SUPPLIED DATA:

◇ ◇ ◇

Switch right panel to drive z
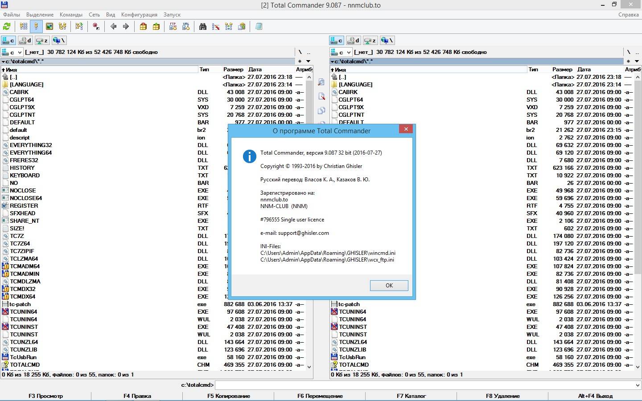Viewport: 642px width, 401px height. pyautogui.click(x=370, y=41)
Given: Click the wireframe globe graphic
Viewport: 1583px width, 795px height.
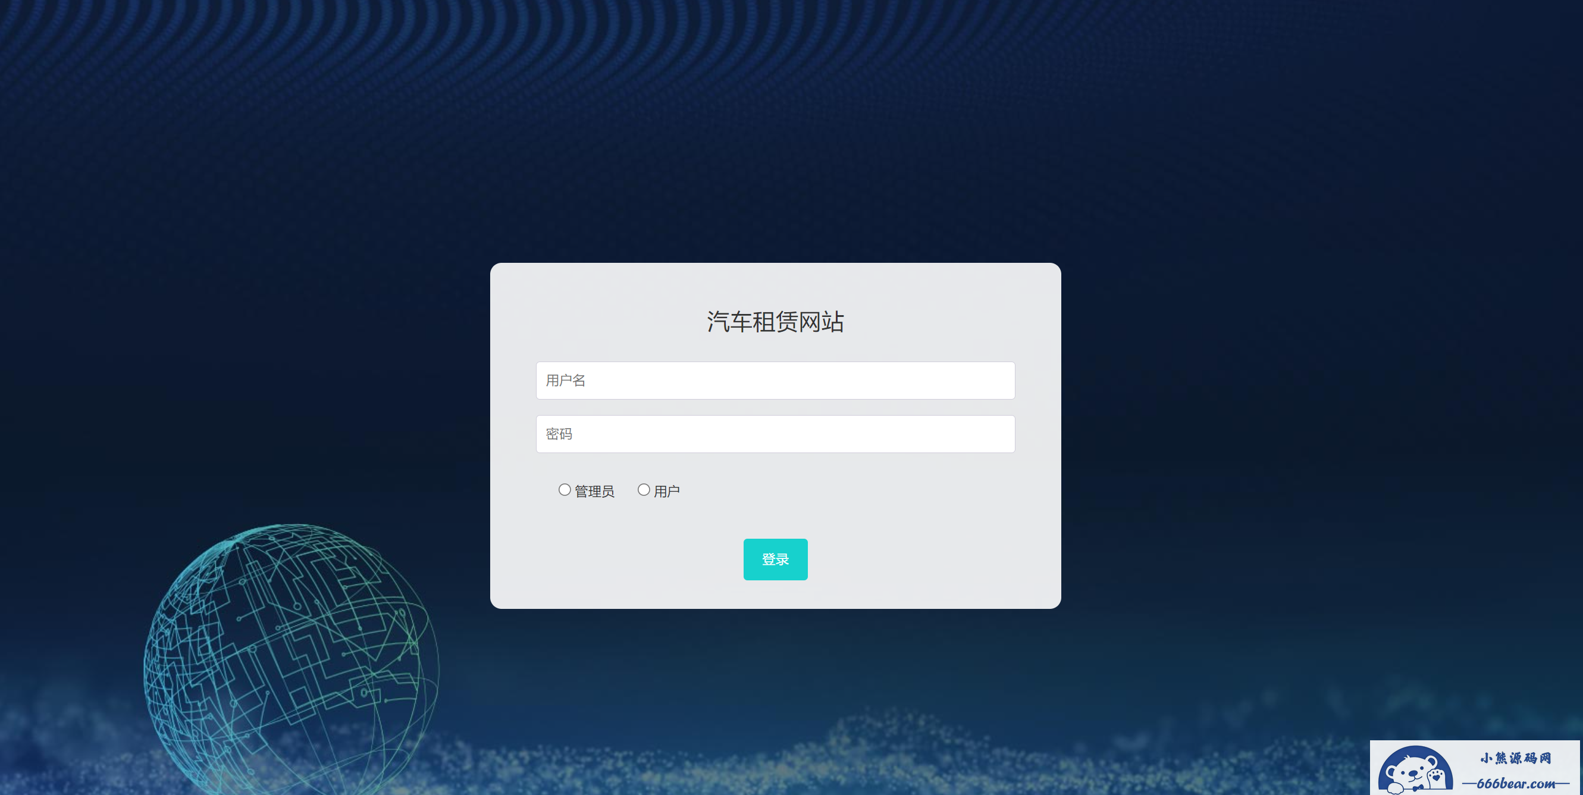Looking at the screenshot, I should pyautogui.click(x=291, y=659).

◇ ◇ ◇

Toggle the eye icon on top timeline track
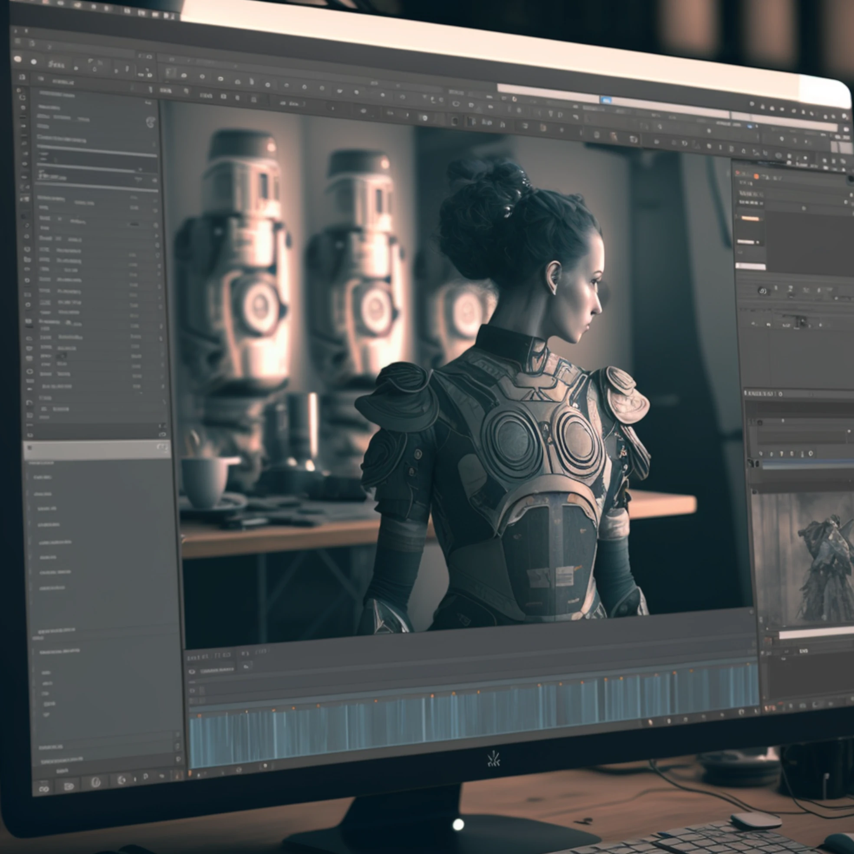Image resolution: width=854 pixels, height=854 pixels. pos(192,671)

◇ ◇ ◇

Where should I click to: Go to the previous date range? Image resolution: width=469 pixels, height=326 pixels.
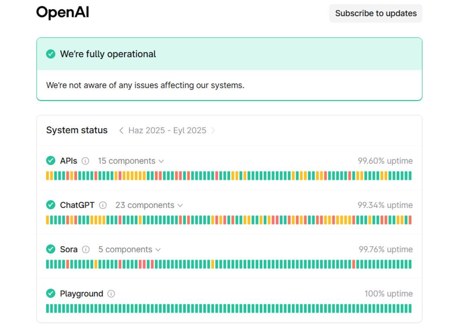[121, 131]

◇ ◇ ◇

REQUIREMENT:
Convert the material from the line containing "Switch right panel to drive z" through the line containing "Looking at the", both included, into a two-column CSV with the headers instruction and response, one row per item. Quote each field, replace line breaks with spaces, and leave out the pictures.

TASK OUTPUT:
instruction,response
"Switch right panel to drive z","Viewport: 642px width, 401px height. pyautogui.click(x=370, y=41)"
"Given: Click the wireframe globe graphic Viewport: 1583px width, 795px height.","Looking at the screenshot, I should pyautogui.click(x=291, y=659)."